The bird was a cavity nester that inhabited the densely forested canyons of Kauaʻi. All of its relatives, including the Hawaiʻi ʻōʻō, Bishop's ʻōʻō, and Oʻahu ʻōʻō are also extinct. Relatively little is known about these species. The bird's decline was attributed to several factors, including mosquito-transmitted diseases, which restricted its range to higher elevations and eventually confined it to montane forests in the Alakaʻi Wilderness Preserve, as well as the introduction of mammalian predators and widespread deforestation.

By the early 1960s, the bird's population was estimated at approximately 34 individuals, making it critically endangered. During the 1970s, John L. Sincock filmed the only known footage of the species on Super 8 film. Several recordings of its vocalizations were made during this period, with Harold Douglas Pratt Jr. among those involved in documenting its songs.

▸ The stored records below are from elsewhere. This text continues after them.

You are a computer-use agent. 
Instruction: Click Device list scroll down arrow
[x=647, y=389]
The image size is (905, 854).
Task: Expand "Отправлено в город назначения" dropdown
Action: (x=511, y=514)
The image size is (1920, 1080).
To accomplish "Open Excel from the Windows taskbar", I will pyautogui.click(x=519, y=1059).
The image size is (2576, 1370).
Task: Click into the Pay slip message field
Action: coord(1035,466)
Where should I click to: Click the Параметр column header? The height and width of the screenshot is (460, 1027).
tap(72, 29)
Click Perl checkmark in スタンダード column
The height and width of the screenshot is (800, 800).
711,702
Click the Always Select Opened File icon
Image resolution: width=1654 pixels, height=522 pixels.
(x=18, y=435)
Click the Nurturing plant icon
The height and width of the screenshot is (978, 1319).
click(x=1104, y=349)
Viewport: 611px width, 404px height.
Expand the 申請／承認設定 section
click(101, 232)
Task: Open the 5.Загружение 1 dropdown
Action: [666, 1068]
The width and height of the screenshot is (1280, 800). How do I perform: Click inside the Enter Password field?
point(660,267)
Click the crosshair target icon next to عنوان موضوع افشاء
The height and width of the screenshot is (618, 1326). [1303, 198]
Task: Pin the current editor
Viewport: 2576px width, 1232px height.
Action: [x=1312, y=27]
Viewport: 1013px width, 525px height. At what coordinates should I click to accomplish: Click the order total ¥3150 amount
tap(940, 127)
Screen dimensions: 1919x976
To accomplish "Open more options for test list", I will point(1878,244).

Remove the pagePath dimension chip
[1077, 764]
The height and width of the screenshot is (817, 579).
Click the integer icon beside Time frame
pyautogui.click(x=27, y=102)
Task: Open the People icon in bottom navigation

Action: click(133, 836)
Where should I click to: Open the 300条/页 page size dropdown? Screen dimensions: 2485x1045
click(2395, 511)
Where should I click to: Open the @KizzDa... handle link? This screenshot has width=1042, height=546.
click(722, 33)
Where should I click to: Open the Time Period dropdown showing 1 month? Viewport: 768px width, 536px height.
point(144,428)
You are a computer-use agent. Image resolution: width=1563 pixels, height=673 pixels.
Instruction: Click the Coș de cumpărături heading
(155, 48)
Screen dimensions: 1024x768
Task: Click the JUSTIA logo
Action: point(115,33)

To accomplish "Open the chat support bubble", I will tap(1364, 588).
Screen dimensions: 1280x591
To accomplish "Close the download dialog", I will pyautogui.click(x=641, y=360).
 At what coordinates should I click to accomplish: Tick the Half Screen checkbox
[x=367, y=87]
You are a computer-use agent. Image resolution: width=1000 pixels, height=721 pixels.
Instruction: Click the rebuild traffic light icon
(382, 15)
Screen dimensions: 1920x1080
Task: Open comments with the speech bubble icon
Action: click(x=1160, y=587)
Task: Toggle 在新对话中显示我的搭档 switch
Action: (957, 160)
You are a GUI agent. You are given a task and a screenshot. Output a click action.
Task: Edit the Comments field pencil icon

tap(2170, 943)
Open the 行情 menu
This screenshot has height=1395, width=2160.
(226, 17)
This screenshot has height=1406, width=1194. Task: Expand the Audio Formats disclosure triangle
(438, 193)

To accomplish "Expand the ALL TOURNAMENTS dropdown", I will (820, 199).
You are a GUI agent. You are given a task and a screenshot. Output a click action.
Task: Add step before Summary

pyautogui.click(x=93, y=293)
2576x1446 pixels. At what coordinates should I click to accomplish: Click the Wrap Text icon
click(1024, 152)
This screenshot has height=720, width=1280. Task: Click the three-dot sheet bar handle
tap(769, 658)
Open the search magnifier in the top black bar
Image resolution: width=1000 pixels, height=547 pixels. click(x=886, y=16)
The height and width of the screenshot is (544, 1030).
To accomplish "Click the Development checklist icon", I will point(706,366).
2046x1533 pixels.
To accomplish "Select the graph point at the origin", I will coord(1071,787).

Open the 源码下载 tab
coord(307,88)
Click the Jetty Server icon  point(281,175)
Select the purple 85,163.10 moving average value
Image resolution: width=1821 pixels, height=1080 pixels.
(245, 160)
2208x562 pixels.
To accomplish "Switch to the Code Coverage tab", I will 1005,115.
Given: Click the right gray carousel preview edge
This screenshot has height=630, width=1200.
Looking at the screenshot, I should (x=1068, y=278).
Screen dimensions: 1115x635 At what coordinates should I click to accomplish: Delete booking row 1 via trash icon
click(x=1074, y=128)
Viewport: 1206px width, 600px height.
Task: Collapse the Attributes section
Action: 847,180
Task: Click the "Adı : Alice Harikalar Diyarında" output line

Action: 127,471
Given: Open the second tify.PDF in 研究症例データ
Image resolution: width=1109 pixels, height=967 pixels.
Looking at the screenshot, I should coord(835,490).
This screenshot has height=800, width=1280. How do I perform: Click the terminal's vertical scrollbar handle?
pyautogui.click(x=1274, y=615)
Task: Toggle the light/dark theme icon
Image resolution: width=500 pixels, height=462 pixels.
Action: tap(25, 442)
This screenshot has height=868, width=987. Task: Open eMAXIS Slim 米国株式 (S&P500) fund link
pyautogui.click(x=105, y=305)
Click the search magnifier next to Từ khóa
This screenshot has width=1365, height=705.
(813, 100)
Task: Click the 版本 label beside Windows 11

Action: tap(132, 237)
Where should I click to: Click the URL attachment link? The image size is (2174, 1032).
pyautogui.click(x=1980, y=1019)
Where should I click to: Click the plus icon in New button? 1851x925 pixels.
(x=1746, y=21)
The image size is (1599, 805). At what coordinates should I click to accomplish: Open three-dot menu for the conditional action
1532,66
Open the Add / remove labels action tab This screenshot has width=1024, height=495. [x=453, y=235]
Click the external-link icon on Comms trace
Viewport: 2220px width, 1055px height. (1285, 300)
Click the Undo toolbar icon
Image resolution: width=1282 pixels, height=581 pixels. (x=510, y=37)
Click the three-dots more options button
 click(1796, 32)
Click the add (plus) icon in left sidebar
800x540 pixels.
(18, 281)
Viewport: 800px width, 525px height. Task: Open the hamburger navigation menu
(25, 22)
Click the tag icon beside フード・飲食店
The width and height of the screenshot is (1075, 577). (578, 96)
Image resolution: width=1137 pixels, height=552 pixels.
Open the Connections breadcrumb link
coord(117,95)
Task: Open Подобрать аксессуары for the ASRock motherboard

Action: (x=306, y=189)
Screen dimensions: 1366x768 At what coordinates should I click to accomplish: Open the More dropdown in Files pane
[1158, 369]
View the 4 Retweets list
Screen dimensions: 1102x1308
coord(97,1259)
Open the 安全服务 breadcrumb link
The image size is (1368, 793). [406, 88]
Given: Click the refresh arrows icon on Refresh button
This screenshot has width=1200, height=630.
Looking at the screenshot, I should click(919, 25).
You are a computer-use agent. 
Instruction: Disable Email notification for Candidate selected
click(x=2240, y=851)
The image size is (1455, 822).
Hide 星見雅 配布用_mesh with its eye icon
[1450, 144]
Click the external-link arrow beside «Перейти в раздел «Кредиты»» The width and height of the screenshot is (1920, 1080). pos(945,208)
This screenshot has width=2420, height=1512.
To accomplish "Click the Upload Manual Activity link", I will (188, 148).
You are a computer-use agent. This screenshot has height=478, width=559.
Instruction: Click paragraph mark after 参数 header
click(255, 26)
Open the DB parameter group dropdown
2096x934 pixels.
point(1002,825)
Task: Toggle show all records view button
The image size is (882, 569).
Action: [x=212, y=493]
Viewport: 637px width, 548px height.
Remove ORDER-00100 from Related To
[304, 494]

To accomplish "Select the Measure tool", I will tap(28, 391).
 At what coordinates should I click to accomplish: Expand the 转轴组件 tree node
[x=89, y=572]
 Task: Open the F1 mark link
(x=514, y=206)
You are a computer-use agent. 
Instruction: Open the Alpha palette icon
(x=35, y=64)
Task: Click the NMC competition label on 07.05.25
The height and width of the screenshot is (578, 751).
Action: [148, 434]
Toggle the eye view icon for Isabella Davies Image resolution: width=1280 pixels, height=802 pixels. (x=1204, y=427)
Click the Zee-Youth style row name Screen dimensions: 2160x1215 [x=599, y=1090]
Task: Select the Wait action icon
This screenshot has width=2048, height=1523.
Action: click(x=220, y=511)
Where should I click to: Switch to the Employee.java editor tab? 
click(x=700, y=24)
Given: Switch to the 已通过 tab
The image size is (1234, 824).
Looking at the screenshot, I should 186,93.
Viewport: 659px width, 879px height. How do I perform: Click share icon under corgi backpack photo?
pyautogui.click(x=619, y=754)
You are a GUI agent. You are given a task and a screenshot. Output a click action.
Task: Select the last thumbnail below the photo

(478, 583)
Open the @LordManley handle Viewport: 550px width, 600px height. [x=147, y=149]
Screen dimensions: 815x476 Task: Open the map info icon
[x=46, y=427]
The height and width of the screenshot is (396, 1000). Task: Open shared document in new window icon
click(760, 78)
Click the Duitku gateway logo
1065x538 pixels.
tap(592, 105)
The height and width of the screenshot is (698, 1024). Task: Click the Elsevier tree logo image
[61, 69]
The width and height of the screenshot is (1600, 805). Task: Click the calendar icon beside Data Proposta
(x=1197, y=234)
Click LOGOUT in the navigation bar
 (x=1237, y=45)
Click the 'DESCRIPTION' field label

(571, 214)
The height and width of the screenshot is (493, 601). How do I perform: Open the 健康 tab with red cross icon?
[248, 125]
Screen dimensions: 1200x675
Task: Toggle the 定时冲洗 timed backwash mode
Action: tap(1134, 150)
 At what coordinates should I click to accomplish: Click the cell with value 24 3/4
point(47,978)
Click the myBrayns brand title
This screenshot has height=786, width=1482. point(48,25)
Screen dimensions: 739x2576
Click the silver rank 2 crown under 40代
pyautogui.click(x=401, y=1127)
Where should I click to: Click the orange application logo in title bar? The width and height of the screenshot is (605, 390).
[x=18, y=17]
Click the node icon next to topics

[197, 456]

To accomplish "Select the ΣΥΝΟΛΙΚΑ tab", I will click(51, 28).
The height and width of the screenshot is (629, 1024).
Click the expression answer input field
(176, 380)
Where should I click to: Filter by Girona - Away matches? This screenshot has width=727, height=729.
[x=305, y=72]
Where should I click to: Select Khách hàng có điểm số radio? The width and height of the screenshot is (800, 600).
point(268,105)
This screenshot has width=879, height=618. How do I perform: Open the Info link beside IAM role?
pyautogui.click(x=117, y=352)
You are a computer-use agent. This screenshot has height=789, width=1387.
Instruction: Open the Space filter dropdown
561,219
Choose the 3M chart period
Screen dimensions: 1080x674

Two hurricanes, Iwa and Iniki, struck Kaua'i within a decade of each other and contributed significantly to the species' decline. The storms destroyed many of the mature trees containing the cavities used for nesting, while the damage caused by Hurricane Iniki further hindered the regeneration of suitable trees. These environmental changes precipitated the species' disappearance. The last known female was likely killed during Hurricane Iwa, while the last confirmed sighting of a male occurred in 1985. The bird's final known vocal recording was made by David Boynton in 1987.

Following unsuccessful expeditions in 1989 and the destruction caused by Hurricane Iniki in 1992, the species was declared extinct by the IUCN in 2000. Despite this, some believe that it could survive in remote areas of Kaua'i, particularly because it had previously been declared extinct on two occasions: in the 1940s, before being rediscovered in 1960 and again from the late 1960s to the early 1970s, when it was rediscovered by wildlife biologist John L. Sincock. However, its loud and distinctive vocalizations would likely make surviving individuals detectable, and intensive surveys conducted between 1989 and 2000 failed to locate any.

In 2021, the United States Fish and Wildlife Service proposed removing the species from the Endangered Species Act. In October 2023, the species was officially declared extinct.